Work instructions: Among the entries below, please repeat exactly and only the lines from the line containing "[Свети Стефан, моли" to the line containing "[ВНАТРЕШНО ДА СЕ", both lines included.

Pixel coordinate grounding data
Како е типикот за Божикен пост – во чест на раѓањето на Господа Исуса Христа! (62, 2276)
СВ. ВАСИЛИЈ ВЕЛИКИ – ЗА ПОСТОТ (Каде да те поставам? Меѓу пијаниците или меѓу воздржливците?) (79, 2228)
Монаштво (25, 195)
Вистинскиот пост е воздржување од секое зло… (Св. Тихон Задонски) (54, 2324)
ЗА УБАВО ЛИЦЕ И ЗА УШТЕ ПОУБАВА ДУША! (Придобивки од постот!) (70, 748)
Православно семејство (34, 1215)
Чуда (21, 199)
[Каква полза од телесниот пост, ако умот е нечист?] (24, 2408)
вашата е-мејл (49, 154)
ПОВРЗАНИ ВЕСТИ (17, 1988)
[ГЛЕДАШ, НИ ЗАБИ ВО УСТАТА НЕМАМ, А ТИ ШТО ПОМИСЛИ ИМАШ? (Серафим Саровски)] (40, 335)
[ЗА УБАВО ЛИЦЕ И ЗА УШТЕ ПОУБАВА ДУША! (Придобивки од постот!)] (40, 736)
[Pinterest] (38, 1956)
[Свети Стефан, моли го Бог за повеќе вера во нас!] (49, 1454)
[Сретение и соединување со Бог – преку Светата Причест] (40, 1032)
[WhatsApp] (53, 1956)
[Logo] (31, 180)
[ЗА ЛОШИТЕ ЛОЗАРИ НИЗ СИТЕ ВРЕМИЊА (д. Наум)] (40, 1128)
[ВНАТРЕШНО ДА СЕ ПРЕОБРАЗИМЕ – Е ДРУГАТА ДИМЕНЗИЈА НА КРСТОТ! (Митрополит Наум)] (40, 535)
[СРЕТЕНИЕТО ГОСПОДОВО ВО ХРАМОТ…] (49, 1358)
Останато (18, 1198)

Expected answer:
[Свети Стефан, моли го Бог за повеќе вера во нас!] (49, 1454)
[Сретение и соединување со Бог – преку Светата Причест] (40, 1032)
[WhatsApp] (53, 1956)
[Logo] (31, 180)
[ЗА ЛОШИТЕ ЛОЗАРИ НИЗ СИТЕ ВРЕМИЊА (д. Наум)] (40, 1128)
[ВНАТРЕШНО ДА СЕ ПРЕОБРАЗИМЕ – Е ДРУГАТА ДИМЕНЗИЈА НА КРСТОТ! (Митрополит Наум)] (40, 535)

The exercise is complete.